Another gambler also benefits from Hallan’s intervention – this gentleman just happens to be Francisco Aguirrez (Michel Bardinet) – the highly favoured democratic candidate for the Republic of El Salvador. Hallan and Aquirrez become friends and leave the club together. As they walk back to their hotel, hoods from the casino come after Hallan – trying to get back their money. While Hallan engages in some brutish fisticuffs, Aguirrez is assassinated in a drive by shooting.
There is naturally enough a police investigation. At the police station, Hallan notices that Aquirrez’s chauffeur, is brought in for questioning. For some reason, to Hallan, that makes him the prime suspect, and he chooses to follow him. The chauffeur boards a train to Berlin – with his travelling companion, Sylvie Maynard (Irina Demick). Hallan also boards the train. On route, the train is derailed – you really have to see the model used for this, it is little more than a standard Hornby train set. The end result of this calamity is that the chauffeur is killed and in the confusion, Hallan is mistaken for him.

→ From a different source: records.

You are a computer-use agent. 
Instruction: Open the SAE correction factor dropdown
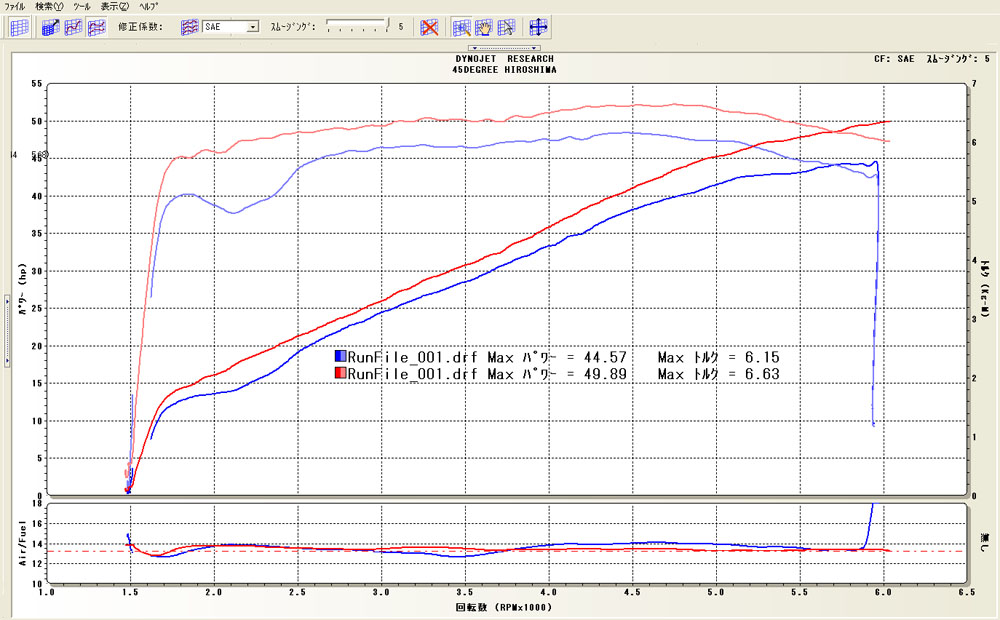pyautogui.click(x=251, y=28)
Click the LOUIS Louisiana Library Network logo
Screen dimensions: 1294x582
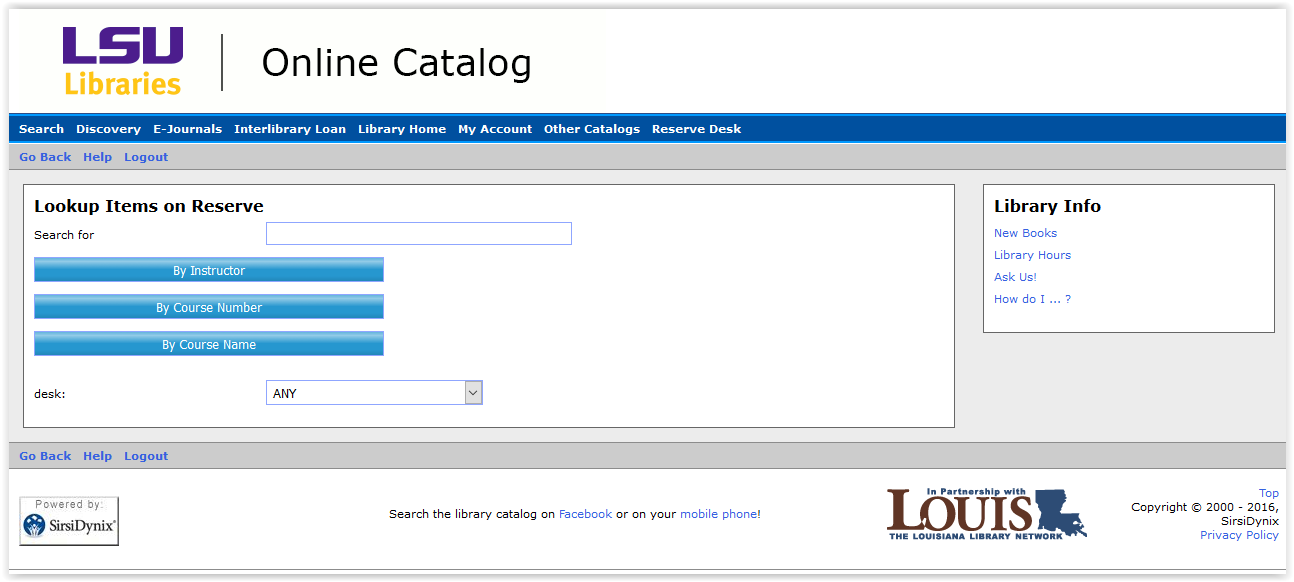(986, 514)
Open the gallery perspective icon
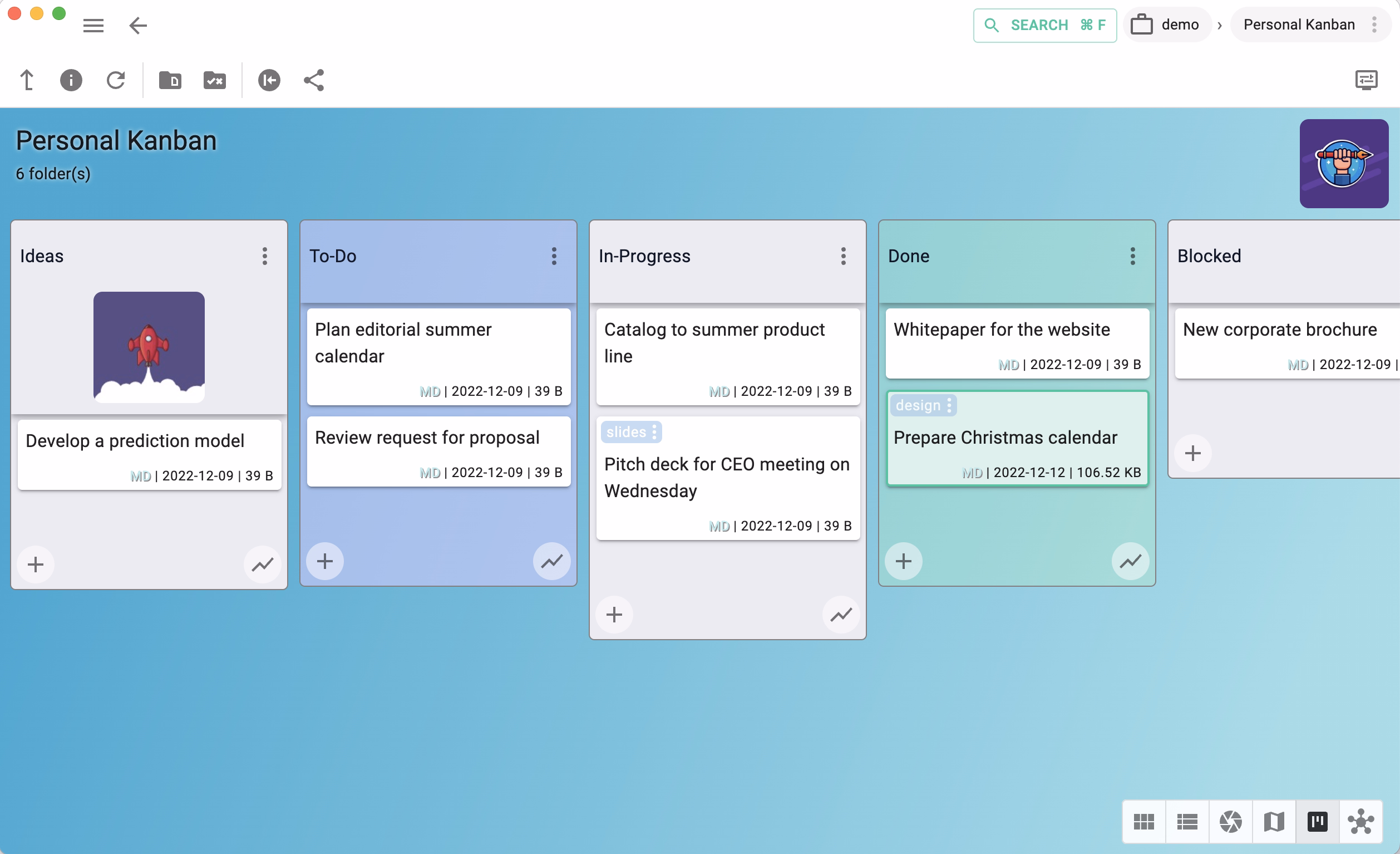The width and height of the screenshot is (1400, 854). (x=1230, y=821)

From here on out, the film gets confusing with multiple parties all after the macguffin. There are car chases, fist fights and a crazy climax at a television studio.
In the past I have enjoyed Ken Clark’s other spy outings – Mission Bloody Mary, From the Orient With Fury and Special Mission: Lady Chaplin – but apart from one or two stylish touches, Tiffany Memorandum falls flat. It tries too hard to keep the viewer guessing, twisting and turning every which way, but by the 97th plot twist most viewers will have given up trying to follow the plot – and arty visuals do not a film make. This is one for the hard core EuroSpy fans only.